Towards Zero-Shot Annotation of the Built Environment with Vision-Language Models (Vision Paper)
Bin Han, Yiwei Yang, Anat Caspi, Bill Howe

TL;DR
This paper explores using vision-language models with segmentation prompting to automatically annotate diverse urban features from satellite images, aiming to reduce manual effort and improve urban infrastructure data quality.
Contribution
It introduces a novel prompting strategy for vision-language models to better identify esoteric built environment features in satellite imagery.
Findings
Zero-shot prompting fails to annotate urban features effectively.
Pre-segmentation prompting achieves up to 40% intersection-over-union accuracy.

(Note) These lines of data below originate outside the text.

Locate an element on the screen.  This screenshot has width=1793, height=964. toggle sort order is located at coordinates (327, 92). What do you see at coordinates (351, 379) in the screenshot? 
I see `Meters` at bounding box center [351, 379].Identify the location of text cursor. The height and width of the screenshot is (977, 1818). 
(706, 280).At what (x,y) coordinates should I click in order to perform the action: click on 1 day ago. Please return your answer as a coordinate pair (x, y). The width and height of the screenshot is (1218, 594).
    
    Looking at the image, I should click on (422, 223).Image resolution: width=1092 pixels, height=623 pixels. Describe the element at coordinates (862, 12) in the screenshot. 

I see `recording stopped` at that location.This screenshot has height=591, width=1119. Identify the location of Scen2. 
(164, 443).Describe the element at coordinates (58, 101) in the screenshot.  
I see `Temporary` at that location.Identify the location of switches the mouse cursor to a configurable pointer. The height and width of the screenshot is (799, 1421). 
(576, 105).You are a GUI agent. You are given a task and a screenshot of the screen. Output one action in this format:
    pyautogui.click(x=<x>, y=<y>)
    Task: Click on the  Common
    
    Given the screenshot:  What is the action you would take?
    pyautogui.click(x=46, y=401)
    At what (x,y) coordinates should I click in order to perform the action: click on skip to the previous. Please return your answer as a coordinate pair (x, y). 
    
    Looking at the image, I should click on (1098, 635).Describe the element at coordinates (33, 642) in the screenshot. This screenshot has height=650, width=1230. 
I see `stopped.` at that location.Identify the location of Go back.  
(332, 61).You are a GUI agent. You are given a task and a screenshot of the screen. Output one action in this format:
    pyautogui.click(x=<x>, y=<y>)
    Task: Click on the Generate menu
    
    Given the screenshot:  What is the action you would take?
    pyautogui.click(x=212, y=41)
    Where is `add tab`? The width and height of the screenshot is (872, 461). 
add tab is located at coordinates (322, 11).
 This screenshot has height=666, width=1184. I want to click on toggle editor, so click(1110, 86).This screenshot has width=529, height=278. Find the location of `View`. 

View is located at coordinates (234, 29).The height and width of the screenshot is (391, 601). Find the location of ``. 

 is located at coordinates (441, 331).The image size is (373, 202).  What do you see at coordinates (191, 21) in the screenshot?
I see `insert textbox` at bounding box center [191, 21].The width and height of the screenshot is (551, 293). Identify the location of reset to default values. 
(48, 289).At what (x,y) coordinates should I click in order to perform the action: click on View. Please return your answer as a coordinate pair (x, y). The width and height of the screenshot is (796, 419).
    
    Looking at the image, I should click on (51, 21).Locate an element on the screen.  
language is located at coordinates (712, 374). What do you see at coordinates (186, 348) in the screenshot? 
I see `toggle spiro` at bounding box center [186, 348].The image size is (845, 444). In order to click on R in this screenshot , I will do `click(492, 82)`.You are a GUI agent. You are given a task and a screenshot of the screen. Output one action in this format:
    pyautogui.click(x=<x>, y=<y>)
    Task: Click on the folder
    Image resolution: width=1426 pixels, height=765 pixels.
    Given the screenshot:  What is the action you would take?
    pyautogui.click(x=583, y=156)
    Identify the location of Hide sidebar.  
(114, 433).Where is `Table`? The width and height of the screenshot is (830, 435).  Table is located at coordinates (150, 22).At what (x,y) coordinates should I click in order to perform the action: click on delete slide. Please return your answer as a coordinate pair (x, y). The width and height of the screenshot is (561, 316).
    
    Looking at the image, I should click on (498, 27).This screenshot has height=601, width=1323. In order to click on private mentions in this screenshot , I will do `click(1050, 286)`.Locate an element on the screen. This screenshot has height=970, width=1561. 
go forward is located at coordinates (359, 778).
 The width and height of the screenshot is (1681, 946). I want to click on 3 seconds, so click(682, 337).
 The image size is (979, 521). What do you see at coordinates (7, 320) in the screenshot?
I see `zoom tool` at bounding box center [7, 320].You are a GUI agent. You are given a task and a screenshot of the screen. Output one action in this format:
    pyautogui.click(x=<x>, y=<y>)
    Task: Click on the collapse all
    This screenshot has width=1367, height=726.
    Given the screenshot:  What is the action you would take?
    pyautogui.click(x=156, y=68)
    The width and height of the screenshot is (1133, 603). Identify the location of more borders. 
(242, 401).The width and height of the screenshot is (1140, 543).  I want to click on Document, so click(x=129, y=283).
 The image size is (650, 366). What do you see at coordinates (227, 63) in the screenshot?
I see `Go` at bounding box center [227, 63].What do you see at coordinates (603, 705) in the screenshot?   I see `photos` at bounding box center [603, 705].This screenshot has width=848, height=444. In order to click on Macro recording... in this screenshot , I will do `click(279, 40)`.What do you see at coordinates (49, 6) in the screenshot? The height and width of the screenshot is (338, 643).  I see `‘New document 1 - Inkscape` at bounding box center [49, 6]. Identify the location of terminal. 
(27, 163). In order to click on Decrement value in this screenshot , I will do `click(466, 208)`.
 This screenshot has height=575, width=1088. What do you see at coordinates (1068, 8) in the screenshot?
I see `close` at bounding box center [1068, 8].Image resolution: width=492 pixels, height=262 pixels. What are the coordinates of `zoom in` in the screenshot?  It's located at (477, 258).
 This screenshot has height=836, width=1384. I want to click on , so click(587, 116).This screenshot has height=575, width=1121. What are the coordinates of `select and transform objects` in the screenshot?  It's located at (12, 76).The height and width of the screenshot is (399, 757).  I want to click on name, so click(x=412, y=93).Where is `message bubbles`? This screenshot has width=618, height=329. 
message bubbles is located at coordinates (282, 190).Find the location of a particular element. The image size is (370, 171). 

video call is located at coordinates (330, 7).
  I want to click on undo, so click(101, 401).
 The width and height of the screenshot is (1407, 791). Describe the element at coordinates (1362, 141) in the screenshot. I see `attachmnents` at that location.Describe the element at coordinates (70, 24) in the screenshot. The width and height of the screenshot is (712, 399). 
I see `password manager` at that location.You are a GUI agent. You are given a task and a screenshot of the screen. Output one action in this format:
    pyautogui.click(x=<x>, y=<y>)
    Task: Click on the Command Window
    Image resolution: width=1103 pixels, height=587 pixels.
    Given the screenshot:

Results suggest potential for scalable automatic urban environment annotation.
Abstract
Equitable urban transportation applications require high-fidelity digital representations of the built environment: not just streets and sidewalks, but bike lanes, marked and unmarked crossings, curb ramps and cuts, obstructions, traffic signals, signage, street markings, potholes, and more. Direct inspections and manual annotations are prohibitively expensive at scale. Conventional machine learning methods require substantial annotated training data for adequate performance. In this paper, we consider vision language models as a mechanism for annotating diverse urban features from satellite images, reducing the dependence on human annotation to produce large training sets. While these models have achieved impressive results in describing common objects in images captured from a human perspective, their training sets are less likely to include strong signals for esoteric features in the…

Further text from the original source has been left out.